*AVAILABLE DATA*.
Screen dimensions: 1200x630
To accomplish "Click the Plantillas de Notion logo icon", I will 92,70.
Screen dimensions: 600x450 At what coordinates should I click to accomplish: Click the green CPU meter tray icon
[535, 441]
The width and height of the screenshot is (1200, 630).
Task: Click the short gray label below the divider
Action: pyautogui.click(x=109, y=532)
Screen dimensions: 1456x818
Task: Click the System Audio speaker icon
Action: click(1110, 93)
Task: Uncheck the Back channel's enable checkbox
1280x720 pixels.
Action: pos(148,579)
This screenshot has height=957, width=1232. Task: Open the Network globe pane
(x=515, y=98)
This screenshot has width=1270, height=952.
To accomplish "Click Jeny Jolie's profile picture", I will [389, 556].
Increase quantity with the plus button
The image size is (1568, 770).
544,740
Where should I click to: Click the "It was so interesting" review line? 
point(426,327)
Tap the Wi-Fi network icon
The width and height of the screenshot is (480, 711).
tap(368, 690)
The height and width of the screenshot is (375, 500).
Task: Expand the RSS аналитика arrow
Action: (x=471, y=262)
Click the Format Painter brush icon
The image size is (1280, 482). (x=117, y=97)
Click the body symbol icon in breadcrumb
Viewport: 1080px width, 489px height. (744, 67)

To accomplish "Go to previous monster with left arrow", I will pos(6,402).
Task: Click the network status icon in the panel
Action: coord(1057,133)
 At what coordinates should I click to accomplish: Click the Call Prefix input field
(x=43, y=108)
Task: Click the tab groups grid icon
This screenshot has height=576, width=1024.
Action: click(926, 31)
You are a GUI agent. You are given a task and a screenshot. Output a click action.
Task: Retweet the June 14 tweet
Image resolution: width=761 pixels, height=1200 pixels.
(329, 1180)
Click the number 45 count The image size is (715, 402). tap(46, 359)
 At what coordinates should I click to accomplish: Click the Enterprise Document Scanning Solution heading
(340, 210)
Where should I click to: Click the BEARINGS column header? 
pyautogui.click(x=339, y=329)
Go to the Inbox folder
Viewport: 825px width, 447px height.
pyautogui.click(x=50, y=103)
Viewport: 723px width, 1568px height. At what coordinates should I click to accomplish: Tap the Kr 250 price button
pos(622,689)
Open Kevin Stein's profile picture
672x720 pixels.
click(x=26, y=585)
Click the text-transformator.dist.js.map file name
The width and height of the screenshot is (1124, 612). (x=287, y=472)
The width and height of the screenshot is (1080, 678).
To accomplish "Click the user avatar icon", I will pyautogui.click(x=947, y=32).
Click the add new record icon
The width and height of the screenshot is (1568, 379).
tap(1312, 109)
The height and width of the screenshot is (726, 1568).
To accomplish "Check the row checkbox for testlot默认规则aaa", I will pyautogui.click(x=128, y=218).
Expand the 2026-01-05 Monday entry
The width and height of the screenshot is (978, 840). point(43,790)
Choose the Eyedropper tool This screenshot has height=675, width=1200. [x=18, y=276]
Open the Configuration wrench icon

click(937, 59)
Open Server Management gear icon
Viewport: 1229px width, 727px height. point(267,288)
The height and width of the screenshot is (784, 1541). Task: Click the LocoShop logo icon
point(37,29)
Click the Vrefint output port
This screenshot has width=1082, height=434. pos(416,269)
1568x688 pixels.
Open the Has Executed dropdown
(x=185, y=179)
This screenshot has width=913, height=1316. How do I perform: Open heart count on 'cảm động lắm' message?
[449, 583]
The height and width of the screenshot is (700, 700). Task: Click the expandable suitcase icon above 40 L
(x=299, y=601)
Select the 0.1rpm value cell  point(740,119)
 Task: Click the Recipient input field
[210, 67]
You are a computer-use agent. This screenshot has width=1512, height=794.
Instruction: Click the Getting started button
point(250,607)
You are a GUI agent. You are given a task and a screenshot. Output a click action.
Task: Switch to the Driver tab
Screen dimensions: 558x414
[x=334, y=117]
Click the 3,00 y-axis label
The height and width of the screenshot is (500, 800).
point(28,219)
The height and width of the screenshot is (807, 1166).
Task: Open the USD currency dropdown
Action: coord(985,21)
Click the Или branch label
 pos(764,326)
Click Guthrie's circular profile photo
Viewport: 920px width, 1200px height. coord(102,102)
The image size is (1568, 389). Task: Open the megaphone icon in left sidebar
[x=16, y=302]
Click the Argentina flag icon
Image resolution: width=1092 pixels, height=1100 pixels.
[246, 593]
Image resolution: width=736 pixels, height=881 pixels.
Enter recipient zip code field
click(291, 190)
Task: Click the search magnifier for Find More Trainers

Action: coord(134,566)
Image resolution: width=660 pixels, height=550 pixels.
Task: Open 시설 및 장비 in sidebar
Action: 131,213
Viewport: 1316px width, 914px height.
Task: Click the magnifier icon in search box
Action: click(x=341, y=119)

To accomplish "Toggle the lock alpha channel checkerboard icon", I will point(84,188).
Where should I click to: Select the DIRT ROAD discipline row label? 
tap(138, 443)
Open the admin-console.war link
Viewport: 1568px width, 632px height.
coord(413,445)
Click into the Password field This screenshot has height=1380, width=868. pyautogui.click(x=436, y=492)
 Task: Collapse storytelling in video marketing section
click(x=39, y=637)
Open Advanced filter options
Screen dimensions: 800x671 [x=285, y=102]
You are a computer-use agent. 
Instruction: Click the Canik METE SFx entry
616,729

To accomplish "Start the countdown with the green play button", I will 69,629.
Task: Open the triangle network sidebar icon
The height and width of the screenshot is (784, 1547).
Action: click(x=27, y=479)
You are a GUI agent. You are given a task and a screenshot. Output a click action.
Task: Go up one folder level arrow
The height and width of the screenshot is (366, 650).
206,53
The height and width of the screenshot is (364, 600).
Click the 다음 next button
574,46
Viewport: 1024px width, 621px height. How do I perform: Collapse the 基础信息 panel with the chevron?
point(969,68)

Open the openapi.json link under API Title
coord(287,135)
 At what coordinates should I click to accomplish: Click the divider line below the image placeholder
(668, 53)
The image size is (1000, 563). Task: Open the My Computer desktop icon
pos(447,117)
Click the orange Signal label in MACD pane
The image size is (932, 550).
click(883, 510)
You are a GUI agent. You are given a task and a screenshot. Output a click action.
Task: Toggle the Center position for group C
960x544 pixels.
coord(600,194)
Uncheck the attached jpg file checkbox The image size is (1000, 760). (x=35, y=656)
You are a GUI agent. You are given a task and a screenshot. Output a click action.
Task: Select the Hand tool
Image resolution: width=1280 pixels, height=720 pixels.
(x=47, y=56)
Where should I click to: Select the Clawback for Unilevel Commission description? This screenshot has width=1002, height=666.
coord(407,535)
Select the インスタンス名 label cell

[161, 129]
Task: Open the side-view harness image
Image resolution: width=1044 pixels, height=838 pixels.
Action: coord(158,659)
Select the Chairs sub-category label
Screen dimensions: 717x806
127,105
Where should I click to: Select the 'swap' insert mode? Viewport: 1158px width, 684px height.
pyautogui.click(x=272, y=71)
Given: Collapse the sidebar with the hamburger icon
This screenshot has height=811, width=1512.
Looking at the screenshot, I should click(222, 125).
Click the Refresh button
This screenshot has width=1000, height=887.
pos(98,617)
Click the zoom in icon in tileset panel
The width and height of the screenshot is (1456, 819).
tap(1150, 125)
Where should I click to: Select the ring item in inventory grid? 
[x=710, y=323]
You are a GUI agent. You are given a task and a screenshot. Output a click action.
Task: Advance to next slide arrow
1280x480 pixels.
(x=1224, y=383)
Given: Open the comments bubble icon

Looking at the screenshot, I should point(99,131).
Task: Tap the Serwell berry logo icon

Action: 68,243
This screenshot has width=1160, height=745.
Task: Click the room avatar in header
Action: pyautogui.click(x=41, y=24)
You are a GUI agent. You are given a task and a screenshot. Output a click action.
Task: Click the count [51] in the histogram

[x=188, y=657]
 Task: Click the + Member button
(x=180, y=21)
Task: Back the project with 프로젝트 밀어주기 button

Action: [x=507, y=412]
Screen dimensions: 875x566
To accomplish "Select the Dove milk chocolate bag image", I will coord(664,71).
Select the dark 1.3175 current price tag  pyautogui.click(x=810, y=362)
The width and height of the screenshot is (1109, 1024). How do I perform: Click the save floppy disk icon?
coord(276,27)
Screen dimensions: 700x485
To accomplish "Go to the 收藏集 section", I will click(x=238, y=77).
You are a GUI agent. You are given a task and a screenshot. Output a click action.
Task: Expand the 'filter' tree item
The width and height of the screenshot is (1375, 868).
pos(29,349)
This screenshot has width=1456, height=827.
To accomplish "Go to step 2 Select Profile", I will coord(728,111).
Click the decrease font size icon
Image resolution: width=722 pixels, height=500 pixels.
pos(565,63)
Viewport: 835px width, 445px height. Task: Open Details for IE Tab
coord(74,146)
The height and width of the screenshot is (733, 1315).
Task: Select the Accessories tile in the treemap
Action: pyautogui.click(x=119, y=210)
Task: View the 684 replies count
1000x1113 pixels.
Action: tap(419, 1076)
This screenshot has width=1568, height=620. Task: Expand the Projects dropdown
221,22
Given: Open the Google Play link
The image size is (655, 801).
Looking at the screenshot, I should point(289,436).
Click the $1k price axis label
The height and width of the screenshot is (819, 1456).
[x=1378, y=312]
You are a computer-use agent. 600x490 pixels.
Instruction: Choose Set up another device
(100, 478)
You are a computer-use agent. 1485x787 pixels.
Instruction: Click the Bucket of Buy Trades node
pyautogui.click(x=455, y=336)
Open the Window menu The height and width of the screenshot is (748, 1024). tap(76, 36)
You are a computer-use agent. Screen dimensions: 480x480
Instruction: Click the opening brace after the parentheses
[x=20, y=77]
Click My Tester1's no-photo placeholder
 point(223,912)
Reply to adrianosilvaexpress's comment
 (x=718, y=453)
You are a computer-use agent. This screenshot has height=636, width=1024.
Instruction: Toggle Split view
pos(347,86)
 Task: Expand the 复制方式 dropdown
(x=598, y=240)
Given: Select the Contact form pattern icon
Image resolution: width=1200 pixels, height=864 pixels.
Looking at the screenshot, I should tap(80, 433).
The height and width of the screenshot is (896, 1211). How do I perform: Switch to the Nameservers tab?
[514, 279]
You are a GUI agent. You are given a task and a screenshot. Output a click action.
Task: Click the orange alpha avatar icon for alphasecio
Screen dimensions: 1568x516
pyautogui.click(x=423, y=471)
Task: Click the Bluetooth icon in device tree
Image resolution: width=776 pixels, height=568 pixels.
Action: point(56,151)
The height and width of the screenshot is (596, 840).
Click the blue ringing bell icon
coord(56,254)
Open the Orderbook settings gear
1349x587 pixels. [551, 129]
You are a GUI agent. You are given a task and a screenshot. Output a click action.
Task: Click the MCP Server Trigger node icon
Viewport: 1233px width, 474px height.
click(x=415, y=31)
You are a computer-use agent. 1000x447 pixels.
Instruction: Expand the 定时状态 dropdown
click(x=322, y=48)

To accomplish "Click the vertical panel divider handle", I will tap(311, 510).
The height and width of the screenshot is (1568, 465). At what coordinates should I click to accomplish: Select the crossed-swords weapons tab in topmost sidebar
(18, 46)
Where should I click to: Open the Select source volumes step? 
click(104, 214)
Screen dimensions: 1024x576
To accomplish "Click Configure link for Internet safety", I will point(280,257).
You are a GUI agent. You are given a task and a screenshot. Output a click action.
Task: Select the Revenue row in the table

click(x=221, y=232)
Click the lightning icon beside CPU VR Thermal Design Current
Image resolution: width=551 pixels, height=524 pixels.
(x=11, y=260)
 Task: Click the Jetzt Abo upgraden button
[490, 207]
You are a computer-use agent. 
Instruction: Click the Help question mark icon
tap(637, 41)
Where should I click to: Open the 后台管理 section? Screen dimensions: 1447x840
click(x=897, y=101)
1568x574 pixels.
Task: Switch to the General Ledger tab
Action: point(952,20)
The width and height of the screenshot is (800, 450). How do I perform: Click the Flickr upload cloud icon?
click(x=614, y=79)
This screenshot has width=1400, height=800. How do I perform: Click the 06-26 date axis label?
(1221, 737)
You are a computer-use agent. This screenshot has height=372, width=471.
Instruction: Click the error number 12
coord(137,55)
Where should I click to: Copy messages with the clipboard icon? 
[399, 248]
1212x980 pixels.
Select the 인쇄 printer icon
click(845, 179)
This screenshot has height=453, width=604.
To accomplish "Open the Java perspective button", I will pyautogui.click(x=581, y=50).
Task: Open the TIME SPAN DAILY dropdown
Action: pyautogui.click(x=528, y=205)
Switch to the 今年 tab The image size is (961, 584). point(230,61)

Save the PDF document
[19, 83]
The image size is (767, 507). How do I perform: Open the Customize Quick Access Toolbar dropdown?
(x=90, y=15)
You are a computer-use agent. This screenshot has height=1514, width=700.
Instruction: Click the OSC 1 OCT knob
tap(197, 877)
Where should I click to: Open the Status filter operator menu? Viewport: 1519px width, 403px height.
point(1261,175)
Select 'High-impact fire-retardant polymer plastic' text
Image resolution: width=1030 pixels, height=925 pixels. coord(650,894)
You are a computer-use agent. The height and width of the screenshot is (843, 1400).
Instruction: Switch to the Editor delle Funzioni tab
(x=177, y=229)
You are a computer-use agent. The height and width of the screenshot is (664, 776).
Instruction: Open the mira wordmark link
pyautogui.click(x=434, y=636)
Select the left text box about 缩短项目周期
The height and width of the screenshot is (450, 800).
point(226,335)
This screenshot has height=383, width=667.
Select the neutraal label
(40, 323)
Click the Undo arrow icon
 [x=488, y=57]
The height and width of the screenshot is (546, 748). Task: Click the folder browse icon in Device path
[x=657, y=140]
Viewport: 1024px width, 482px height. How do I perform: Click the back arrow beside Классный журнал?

*PROMPT*. Within the material above, extract exactly the lines that start at the line containing "Task: Open the triangle network sidebar icon" and stop after the line containing "The height and width of the screenshot is (364, 600).", and only those.

*TASK RESULT*.
Task: Open the triangle network sidebar icon
The height and width of the screenshot is (784, 1547).
Action: click(x=27, y=479)
You are a GUI agent. You are given a task and a screenshot. Output a click action.
Task: Go up one folder level arrow
The height and width of the screenshot is (366, 650).
206,53
The height and width of the screenshot is (364, 600).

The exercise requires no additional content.